I don’t think there are entirely similar studies in the newborn, but there are studies in intact animals which generally show that metabolic acidosis is associated with an increase in dp/dt max, as they are intact animals it may be that there are changes in preload associated with this, so it may not be entirely a contractility change, but there is at least no evidence of a depression of contractility in these models. Basir MA, et al. Effects of Carbicarb and sodium bicarbonate on hypoxic lactic acidosis in newborn pigs. Journal of investigative medicine. 1996;44(2):70-4. Nudel DB, et al. Comparative effects of bicarbonate, tris-(hydroxymethyl)aminomethane and dichloroacetate in newborn swine with normoxic lactic acidosis. Dev Pharmacol Ther. 1993;20(1-2):20-5.
In these models, the increase in cardiac output or dp/dt max occurring with acidosis decreased when bicarbonate was administered.
So to summarize, metabolic acidosis in the newborn has little or no effect on myocardial contractility in several mammalian animal models of isolated myocardial preparations (lambs, rabbits and rats). Even in the mature myocardium, the impact of organic acidosis is relatively modest. And there is no evidence that response to catecholamines in the newborn myocardium is affected by acidosis.

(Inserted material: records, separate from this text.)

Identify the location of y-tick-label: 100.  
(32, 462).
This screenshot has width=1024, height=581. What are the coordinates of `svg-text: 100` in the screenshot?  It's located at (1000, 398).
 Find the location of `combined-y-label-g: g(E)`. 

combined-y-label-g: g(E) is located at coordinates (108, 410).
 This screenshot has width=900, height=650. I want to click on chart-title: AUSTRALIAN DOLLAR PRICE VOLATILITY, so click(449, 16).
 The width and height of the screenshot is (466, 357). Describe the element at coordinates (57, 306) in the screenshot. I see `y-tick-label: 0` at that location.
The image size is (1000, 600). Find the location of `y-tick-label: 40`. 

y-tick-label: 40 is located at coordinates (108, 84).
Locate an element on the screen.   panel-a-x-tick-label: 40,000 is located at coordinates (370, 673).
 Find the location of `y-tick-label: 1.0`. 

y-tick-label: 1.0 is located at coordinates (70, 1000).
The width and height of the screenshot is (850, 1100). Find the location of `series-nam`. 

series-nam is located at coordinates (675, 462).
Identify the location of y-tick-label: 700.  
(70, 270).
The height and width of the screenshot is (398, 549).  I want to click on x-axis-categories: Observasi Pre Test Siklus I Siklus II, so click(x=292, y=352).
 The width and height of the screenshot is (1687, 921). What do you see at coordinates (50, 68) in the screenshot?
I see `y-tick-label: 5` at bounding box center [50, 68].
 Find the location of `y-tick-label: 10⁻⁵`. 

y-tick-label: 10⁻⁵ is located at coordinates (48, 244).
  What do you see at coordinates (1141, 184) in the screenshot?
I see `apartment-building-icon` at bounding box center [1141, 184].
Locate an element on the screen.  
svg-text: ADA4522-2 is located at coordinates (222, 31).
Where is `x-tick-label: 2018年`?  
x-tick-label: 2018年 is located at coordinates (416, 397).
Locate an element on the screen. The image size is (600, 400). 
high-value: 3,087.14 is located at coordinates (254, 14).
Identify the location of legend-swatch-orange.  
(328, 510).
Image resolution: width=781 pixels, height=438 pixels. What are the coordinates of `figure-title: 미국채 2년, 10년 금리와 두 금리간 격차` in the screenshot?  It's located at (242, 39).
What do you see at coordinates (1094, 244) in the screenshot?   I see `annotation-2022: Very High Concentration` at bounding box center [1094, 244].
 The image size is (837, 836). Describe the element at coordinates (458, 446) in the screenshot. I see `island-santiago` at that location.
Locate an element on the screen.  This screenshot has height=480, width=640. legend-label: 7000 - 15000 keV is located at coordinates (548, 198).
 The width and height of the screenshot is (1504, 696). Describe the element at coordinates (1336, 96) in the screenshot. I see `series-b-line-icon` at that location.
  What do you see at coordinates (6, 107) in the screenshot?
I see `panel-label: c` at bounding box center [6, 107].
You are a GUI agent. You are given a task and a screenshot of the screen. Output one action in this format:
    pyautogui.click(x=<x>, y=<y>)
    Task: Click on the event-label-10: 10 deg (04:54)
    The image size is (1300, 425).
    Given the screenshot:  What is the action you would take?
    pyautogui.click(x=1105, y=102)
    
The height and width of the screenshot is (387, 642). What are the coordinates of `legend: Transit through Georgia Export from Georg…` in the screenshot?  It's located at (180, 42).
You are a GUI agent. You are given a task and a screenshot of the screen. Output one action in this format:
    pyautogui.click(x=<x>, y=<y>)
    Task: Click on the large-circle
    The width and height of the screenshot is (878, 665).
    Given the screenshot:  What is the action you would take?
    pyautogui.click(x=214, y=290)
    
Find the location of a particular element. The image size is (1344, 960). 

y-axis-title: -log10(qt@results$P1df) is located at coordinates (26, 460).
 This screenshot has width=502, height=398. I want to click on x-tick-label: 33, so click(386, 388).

In that context looking for a benefit of bicarbonate in the newborn would be a bit of a lost cause, which may be why there are no relevant studies that I could find. But even in the mature myocardium, the impact of bicarbonate use during acidosis has usually been shown to be a negative effect on contractility. What data there are in the newborn intact mammalian models show that cardiac function in some models is actually increased in acidosis, and decreased by the use of bicarbonate.